It’s estimated that thousands of homeowners have been ripped off with forced placed insurance, and they will be interested to know that the National Mortgage Complaint Center is beginning a national initiative to try to put right this scandal.
The watchdog is asking homeowners to contact them on their website, NationalMortgageComplaintCenter.com as they want to hear their story, and they have had enough complaints from consumers to know that this problem is huge.
Forced placed insurance is being put on homes that are empty and which may be liable to vandalism. This expensive and somewhat exotic insurance generally costs between three and five times the amount of a standard insurance policy. It doesn't take a genius to realize that the profit margins for banks and home loans servicing firms can be considerable.
The National Mortgage Complaint Center believes there could be tens of thousands of US homeowners who are paying this premium because their bank or loan servicing company has signed them up, in some cases without their knowledge. In many cases homeowners are already paying for a standard insurance policy and the problem has only come to light when they noticed their payments were much too high.
According to the National Mortgage Complaint Center, some homeowners have been told that forced placed insurance is required on their property. Apparently this isn't correct, as it's only necessary in cases where the house has been abandoned or vacant, or the homeowner has stopped making mortgage payments. The insurance policy cannot be applied arbitrarily.
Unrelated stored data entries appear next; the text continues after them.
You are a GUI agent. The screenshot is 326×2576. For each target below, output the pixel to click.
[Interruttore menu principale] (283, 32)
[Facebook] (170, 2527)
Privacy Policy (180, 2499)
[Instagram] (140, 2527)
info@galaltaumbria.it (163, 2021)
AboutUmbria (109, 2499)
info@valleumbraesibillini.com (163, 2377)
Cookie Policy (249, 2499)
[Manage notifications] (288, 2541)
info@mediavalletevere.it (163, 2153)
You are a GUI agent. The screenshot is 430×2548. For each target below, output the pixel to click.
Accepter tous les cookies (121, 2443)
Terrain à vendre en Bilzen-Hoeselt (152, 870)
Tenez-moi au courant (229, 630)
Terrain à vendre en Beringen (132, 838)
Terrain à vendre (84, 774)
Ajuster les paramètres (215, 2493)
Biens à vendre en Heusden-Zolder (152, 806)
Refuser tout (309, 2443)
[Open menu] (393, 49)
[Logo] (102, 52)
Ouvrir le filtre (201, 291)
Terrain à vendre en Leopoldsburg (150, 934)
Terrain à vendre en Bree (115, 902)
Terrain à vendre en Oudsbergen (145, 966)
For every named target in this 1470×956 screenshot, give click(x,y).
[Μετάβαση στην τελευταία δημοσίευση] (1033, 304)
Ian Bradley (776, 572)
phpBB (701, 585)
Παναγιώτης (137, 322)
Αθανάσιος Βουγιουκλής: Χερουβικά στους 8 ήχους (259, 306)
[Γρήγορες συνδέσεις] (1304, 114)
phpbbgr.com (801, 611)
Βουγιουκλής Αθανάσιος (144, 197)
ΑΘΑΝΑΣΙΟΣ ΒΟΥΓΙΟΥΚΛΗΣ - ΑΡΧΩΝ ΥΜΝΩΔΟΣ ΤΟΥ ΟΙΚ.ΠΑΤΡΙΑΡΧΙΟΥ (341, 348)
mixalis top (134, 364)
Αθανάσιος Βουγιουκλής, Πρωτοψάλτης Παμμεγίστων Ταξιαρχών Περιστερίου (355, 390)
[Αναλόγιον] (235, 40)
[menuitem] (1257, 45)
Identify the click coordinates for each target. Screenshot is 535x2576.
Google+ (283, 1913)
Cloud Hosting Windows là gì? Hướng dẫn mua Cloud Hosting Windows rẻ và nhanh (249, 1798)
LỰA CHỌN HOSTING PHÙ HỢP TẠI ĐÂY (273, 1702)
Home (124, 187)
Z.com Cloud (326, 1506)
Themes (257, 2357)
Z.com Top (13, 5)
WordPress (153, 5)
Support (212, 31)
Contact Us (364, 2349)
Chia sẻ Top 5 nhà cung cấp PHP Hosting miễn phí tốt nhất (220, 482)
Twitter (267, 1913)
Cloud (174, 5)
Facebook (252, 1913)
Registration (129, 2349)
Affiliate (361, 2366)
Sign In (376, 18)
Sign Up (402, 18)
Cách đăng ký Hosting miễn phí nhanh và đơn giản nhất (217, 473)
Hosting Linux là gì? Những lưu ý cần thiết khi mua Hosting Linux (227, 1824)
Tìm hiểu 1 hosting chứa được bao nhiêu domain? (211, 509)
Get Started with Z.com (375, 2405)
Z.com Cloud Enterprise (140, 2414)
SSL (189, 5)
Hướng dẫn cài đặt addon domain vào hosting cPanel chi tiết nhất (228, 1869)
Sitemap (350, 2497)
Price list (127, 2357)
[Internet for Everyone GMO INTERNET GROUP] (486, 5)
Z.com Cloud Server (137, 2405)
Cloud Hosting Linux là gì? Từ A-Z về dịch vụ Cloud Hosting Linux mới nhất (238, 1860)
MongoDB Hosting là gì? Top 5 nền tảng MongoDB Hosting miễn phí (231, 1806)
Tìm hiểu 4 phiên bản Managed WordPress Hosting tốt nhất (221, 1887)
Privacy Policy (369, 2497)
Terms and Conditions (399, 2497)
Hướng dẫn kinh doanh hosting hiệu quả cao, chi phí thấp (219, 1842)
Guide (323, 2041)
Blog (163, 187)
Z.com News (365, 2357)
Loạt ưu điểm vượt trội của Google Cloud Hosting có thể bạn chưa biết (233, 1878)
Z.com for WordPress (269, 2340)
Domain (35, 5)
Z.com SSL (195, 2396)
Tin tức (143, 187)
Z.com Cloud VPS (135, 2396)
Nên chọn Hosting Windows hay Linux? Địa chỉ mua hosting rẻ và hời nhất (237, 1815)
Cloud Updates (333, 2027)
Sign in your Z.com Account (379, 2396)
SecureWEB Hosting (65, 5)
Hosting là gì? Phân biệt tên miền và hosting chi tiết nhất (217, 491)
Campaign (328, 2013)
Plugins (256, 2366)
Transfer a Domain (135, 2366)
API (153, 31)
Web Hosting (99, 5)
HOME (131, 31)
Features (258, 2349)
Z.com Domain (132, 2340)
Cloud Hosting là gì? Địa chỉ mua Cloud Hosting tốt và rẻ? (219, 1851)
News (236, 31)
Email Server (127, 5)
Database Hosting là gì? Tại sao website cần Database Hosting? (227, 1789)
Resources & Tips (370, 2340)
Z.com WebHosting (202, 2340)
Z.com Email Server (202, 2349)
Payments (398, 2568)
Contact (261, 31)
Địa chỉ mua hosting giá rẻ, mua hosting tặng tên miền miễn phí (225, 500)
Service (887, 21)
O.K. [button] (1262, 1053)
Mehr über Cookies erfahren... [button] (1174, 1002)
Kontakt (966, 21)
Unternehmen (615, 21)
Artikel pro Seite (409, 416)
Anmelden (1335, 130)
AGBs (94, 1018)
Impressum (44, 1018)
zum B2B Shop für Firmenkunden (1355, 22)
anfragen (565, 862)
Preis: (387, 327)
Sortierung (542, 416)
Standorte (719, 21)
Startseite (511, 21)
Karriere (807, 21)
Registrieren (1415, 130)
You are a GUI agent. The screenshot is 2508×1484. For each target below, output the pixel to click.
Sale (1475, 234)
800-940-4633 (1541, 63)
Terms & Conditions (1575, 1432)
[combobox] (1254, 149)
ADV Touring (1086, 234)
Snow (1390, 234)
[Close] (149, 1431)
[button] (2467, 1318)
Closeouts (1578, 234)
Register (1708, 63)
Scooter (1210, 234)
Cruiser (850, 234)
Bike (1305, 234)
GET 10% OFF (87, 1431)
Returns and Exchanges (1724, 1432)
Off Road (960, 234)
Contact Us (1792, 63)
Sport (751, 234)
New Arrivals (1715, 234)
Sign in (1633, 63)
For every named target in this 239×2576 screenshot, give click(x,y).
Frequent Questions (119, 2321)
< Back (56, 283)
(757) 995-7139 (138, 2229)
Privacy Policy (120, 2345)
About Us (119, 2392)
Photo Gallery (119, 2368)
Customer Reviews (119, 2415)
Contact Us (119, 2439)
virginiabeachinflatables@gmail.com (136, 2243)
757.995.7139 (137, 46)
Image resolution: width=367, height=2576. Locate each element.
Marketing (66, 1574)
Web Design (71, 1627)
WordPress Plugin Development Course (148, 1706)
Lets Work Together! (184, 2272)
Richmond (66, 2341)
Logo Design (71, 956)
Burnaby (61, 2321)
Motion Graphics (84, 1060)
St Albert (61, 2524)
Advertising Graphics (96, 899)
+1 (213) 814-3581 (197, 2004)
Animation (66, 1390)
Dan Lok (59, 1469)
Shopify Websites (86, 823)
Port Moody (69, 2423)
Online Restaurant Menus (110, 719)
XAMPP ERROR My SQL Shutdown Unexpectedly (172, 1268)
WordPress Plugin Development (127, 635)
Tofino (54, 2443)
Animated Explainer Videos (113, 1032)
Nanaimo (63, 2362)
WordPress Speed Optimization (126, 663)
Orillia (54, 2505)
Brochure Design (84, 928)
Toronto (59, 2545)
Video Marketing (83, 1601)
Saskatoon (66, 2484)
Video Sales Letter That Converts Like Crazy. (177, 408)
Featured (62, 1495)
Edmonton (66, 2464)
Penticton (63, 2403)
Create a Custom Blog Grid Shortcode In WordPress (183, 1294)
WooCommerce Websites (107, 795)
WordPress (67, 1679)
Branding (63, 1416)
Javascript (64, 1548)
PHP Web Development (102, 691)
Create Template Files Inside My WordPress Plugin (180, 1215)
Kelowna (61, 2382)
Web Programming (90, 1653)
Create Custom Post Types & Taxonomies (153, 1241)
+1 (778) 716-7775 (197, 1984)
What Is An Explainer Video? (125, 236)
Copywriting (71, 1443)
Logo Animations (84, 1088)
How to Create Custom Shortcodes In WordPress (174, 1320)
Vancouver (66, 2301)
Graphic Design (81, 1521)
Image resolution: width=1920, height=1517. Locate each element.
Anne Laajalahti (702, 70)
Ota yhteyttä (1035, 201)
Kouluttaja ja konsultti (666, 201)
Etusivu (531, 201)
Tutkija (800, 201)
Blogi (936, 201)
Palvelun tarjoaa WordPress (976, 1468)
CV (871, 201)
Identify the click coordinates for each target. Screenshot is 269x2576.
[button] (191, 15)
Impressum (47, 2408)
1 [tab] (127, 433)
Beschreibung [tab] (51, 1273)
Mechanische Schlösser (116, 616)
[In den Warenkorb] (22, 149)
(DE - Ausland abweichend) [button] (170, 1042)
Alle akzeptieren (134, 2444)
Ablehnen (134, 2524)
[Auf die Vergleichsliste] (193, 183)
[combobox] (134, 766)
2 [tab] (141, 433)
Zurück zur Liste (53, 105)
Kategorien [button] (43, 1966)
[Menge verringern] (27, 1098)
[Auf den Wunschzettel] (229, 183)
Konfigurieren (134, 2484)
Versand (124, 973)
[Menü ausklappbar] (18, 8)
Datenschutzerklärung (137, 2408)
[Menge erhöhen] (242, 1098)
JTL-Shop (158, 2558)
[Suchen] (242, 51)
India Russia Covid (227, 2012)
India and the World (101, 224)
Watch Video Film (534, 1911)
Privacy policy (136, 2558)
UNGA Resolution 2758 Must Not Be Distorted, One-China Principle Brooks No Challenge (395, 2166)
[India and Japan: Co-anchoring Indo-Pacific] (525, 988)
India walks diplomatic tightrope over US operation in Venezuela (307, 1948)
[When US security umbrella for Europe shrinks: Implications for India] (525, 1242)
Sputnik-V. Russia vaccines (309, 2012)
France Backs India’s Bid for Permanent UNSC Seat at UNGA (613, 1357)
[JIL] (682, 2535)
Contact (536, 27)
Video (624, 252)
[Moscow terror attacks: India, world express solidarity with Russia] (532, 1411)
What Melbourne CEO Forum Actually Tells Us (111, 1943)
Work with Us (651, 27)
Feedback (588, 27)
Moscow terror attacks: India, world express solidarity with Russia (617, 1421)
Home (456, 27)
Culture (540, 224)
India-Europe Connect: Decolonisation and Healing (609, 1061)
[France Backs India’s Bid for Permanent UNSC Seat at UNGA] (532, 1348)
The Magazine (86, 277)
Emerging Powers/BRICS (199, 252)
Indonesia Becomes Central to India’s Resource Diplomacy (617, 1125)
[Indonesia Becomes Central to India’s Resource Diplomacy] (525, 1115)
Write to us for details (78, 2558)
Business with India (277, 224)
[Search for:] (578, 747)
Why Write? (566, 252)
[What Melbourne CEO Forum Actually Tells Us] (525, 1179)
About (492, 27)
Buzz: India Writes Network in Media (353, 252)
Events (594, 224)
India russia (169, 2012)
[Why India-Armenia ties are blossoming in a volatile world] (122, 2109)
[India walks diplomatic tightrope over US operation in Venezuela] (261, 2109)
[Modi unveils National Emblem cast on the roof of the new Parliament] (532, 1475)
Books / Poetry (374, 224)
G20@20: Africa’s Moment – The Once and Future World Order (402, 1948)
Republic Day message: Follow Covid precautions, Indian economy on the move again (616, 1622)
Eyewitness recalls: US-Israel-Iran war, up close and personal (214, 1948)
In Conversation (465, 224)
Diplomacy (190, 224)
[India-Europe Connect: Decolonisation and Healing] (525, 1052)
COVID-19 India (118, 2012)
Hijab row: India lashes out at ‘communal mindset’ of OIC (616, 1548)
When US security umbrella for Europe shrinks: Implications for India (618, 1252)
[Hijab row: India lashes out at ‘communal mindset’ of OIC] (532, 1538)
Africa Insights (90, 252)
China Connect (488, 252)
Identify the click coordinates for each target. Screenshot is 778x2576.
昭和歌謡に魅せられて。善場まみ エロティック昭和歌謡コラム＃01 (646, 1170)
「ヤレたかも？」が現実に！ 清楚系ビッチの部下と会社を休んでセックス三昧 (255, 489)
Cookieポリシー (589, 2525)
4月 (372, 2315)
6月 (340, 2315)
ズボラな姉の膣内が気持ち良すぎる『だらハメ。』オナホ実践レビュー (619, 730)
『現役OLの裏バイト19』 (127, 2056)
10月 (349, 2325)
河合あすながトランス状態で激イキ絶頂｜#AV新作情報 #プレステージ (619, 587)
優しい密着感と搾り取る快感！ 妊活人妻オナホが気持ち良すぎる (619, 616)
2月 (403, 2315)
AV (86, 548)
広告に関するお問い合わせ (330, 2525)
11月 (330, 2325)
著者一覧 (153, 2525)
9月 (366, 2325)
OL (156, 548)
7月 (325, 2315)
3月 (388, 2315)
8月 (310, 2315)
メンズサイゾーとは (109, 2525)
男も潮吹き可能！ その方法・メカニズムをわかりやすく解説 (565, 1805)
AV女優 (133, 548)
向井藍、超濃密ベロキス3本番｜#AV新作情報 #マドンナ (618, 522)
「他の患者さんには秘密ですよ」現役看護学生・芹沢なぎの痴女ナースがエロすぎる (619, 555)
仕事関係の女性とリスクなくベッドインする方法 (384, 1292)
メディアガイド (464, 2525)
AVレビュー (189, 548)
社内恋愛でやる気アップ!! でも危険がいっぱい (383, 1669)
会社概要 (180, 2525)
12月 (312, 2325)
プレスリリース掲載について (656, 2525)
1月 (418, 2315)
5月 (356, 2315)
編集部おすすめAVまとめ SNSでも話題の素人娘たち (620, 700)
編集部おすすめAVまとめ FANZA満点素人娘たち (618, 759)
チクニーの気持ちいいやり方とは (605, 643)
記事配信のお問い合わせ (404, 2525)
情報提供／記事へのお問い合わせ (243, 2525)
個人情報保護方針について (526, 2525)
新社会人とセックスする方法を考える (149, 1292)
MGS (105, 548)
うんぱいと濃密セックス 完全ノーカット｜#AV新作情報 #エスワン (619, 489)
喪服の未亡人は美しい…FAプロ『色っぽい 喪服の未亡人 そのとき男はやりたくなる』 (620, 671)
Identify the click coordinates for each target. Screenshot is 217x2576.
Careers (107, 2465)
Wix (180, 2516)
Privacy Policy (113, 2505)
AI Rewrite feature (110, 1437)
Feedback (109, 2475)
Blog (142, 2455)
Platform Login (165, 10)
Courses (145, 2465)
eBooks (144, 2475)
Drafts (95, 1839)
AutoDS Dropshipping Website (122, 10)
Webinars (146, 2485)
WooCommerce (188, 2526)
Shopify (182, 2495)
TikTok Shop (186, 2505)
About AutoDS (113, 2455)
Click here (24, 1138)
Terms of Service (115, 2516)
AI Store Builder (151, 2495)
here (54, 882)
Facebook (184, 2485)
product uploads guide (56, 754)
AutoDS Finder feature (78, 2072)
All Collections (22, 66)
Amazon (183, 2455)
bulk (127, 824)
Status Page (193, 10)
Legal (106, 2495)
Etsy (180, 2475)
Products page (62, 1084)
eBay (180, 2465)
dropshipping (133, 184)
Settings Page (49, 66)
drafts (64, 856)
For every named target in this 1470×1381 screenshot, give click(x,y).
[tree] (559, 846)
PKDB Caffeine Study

It's the aim of the National Mortgage Complaint Center to identify every US homeowner who has recently been a victim of this forced placed insurance scam, and who has been paying for this largely unnecessary homeowner’s insurance on top of their standard insurance policies.
The scam is the banks could easily pay the home owner's prior insurance carrier that lapsed for far lower cost, and only if the prior carrier refuses should they be allowed to use their cronies insurance.
Well, I have had forced oplaced insurance put on my home after doing a modification with Litton Loan. They were to pay my insurance as they stated,and a year later we received a $4700.00 insurance escrow added to our mortgage. Our regular insurance was $1300.00. BIG difference. Theyare ripping me off, not to mention my new mortgage amount is $400.00 more a month. I have done alot of investicating about forced placed insurance, and they have alot of people out there that are being ripped off. Infact, it is being recognized and a class action lawsuit is in place as we speak. I pray that it happens soon. I cannot afford an additional $400 a month, especially when it was fromma year ago, and they messed up. Funny how 2011 I have my insurance agent again, and they paid my insurance. AMAZING!!!!!!!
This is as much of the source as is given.